** EXERCISE DIRECTIONS **
Please filter the entries and return only the lines that include "below".

*** MATERIAL PROVIDED Section Begins ***

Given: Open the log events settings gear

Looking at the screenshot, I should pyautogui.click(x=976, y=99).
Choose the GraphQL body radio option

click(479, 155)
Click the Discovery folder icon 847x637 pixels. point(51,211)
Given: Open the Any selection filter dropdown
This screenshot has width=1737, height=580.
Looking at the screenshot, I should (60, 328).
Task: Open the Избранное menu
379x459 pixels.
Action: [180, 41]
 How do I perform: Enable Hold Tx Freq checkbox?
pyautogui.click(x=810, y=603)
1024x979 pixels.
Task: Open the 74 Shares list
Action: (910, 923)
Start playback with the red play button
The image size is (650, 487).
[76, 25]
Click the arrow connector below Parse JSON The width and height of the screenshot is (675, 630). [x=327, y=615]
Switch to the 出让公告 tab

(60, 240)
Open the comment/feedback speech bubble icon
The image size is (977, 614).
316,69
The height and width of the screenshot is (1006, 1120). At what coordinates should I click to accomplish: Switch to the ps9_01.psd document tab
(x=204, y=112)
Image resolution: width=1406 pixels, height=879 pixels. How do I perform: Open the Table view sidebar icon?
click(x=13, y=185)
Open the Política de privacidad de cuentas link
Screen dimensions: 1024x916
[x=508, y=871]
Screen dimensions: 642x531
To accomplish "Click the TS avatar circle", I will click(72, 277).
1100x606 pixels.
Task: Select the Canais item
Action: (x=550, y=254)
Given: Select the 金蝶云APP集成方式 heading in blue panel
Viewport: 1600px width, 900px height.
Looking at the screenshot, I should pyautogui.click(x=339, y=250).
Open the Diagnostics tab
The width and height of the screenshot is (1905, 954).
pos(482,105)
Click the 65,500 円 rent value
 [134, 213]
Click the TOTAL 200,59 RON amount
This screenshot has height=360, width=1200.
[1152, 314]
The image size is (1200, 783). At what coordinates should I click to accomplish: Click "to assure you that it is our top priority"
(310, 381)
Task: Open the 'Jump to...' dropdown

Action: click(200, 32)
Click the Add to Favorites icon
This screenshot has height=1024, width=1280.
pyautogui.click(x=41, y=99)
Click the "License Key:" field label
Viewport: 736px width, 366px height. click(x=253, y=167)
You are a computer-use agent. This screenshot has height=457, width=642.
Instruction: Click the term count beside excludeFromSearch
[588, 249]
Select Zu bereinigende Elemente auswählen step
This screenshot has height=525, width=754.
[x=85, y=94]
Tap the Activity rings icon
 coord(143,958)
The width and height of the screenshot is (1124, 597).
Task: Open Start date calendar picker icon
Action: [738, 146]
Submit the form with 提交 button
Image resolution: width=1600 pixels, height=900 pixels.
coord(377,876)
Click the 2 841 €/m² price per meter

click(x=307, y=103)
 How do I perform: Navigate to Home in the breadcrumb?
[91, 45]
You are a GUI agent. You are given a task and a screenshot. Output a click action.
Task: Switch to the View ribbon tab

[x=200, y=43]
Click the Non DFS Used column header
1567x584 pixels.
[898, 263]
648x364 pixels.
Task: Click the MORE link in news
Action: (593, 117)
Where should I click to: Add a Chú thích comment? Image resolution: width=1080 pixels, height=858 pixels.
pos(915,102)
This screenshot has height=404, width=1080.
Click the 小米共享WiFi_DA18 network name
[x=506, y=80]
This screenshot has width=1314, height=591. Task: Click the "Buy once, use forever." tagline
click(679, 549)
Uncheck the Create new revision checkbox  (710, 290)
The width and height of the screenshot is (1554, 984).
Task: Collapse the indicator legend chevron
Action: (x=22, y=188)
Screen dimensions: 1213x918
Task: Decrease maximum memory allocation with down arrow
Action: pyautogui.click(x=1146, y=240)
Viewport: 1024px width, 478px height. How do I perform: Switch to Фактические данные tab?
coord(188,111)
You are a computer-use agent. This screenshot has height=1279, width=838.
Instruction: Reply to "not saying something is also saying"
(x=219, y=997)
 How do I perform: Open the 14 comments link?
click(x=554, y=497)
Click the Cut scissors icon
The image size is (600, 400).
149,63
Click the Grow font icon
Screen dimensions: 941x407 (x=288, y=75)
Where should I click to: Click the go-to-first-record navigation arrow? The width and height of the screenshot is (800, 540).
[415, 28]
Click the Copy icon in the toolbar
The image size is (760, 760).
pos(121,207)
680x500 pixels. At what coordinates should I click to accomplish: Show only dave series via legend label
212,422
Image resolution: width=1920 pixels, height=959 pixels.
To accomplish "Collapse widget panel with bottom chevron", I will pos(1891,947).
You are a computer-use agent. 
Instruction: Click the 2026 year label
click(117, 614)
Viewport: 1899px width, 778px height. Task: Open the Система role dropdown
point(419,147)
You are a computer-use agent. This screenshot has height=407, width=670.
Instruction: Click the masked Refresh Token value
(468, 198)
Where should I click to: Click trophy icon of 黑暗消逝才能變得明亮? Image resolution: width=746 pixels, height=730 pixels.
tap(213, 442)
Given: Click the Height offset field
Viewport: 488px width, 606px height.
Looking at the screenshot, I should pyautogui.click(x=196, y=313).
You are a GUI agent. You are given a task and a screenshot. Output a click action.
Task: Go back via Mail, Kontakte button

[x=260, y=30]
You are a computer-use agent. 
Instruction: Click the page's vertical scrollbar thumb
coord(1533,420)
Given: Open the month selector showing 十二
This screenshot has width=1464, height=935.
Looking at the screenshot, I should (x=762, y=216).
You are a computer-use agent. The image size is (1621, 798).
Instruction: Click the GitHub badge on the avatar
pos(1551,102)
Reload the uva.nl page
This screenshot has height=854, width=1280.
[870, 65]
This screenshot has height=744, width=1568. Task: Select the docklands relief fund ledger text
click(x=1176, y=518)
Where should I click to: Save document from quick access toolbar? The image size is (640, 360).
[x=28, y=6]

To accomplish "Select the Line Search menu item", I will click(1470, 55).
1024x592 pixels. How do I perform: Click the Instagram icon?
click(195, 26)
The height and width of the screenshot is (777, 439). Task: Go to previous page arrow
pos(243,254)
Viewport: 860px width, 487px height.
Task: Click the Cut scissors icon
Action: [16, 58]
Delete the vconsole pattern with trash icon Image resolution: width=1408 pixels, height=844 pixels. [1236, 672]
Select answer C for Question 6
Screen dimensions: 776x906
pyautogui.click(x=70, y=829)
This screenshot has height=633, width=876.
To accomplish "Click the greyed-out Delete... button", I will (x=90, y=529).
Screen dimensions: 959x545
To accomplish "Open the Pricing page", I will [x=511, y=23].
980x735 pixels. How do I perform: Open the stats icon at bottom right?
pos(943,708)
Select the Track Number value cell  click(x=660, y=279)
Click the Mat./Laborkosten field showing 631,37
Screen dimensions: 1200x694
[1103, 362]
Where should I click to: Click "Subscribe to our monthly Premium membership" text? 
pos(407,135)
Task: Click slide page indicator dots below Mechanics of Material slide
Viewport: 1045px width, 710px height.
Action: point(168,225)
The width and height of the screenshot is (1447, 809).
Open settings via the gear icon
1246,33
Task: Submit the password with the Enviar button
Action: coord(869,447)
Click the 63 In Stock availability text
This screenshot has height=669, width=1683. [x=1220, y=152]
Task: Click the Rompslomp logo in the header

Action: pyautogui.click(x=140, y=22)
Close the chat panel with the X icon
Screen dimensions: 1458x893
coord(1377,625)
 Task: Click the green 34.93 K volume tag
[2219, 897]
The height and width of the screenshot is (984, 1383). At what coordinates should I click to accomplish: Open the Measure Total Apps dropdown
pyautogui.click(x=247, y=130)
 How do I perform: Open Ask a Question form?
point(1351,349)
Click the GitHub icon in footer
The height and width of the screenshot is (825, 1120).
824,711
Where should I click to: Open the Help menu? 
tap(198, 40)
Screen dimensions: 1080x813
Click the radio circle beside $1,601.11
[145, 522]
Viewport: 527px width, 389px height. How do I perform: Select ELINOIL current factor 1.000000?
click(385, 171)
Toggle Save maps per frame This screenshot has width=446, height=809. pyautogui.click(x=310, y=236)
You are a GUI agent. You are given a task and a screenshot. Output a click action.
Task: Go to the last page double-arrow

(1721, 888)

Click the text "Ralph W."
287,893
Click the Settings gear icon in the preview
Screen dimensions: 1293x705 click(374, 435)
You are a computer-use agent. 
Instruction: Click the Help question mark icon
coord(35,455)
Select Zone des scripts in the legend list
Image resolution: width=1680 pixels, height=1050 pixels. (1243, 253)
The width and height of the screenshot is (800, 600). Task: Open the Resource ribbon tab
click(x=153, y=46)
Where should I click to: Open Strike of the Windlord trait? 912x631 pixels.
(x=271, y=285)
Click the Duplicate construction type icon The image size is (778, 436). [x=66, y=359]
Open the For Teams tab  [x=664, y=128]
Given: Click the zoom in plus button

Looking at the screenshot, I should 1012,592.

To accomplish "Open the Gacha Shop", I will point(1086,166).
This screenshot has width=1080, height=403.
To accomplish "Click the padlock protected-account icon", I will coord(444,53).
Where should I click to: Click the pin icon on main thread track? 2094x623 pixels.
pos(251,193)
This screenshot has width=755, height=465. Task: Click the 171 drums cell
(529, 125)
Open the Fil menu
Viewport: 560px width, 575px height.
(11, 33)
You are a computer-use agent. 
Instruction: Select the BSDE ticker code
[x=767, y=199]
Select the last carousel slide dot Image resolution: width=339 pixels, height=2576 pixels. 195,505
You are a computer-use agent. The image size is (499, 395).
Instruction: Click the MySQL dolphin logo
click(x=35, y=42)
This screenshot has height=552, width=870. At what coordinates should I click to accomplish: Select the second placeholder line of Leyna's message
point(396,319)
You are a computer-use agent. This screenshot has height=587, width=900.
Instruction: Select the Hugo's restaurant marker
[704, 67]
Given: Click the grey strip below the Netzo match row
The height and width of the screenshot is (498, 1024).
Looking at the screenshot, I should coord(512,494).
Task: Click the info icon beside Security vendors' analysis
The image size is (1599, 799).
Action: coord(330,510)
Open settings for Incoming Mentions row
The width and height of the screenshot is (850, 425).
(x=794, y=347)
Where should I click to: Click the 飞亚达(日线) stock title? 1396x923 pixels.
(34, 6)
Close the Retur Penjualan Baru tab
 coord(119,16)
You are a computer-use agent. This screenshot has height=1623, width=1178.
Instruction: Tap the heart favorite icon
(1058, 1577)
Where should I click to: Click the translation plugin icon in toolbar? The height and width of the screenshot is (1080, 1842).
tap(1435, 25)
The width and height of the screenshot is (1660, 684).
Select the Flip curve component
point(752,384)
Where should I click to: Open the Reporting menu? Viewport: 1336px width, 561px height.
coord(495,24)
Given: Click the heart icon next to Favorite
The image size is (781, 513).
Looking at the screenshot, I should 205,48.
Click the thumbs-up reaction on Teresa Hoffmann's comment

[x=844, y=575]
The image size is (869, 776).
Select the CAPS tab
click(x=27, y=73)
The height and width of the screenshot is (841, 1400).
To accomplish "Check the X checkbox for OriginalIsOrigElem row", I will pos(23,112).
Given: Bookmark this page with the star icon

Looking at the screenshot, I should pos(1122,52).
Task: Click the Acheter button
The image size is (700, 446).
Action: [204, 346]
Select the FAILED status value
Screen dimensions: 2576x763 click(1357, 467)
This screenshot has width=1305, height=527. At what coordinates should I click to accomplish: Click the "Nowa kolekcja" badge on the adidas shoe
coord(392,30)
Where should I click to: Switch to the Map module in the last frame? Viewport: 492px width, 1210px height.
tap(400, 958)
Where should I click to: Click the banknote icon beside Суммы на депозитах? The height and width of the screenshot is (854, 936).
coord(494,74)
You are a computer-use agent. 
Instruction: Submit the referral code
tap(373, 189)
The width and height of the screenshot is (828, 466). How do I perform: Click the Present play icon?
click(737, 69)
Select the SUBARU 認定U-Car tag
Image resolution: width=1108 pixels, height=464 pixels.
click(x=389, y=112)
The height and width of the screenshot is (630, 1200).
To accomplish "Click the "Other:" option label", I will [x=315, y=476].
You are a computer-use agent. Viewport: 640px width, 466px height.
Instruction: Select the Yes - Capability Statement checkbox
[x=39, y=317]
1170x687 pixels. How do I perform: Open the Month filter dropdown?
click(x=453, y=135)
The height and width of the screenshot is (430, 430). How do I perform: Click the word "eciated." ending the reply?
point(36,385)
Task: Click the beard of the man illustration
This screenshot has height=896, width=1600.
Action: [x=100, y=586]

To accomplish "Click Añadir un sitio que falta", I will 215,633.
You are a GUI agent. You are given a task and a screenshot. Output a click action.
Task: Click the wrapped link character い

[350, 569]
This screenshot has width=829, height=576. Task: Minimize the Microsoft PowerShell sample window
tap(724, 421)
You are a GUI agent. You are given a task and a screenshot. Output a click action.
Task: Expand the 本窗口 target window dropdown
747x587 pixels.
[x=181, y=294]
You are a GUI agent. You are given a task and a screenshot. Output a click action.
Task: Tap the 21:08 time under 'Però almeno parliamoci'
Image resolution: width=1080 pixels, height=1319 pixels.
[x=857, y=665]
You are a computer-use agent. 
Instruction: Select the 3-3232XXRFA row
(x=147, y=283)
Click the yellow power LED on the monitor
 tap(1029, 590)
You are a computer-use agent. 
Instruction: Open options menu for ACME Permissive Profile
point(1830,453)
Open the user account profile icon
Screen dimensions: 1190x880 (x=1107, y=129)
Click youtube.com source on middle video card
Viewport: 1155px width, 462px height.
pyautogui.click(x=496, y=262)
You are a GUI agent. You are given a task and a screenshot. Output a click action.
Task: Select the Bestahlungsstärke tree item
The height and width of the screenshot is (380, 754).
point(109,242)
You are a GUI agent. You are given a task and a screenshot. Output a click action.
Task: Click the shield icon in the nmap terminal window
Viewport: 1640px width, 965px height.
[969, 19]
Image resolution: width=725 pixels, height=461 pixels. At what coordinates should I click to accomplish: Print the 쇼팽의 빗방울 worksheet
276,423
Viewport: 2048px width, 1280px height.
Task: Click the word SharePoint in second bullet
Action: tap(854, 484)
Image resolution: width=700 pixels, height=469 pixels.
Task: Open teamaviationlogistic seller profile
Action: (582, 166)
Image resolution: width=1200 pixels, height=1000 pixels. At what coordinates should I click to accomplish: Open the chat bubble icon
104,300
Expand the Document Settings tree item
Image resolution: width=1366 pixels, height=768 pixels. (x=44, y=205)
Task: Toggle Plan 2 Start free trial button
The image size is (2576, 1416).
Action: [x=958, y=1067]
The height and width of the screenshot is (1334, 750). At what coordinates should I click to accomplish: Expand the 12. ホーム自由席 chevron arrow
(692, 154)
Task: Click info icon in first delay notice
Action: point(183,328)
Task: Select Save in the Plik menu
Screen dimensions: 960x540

*** MATERIAL PROVIDED Section Ends ***

** SOLUTION TO THIS TASK **
Click the arrow connector below Parse JSON The width and height of the screenshot is (675, 630). [x=327, y=615]
Task: Click slide page indicator dots below Mechanics of Material slide
Given: Click the grey strip below the Netzo match row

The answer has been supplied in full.